Top of Exercise data
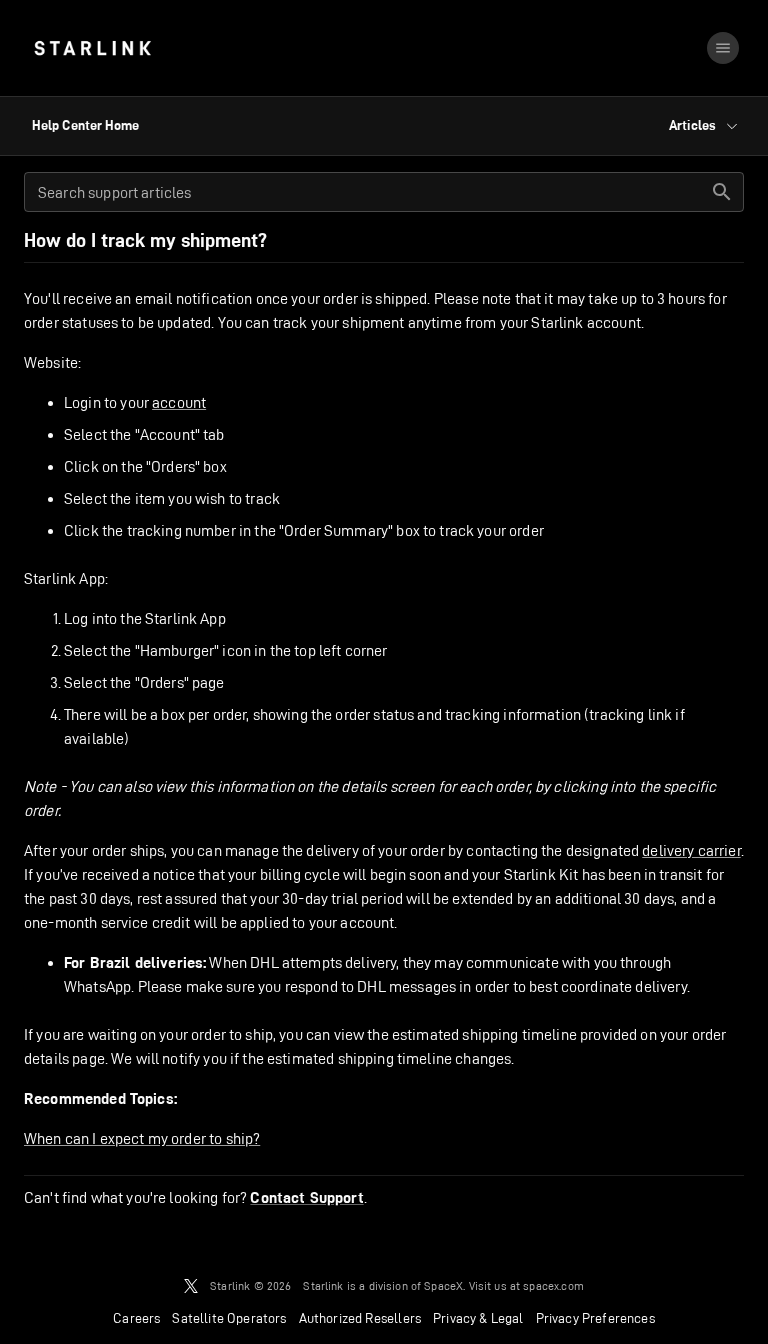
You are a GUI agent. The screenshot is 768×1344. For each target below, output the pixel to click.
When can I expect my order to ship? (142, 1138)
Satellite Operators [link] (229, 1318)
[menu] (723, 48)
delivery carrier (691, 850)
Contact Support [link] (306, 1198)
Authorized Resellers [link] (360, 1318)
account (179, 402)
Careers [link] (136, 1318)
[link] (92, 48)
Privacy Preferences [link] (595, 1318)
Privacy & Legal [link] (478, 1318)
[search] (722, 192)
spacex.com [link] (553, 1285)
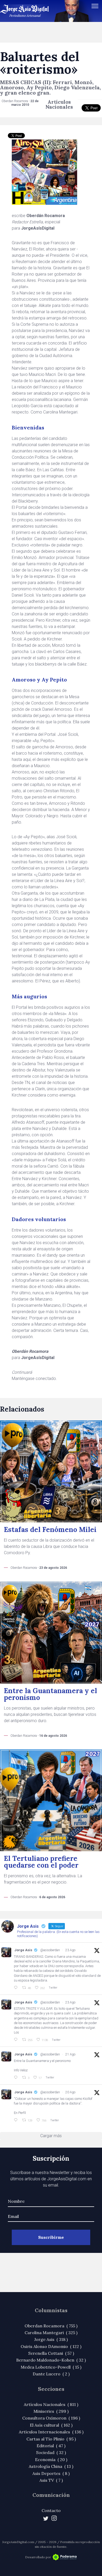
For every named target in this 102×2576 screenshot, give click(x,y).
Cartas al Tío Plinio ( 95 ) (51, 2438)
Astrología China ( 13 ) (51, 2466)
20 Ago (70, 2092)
Bottom of Exercise data
## What is expected
Across the listing, count the lines that contain "link". Nothing but the number should be returned.

## Answer to this exercise
8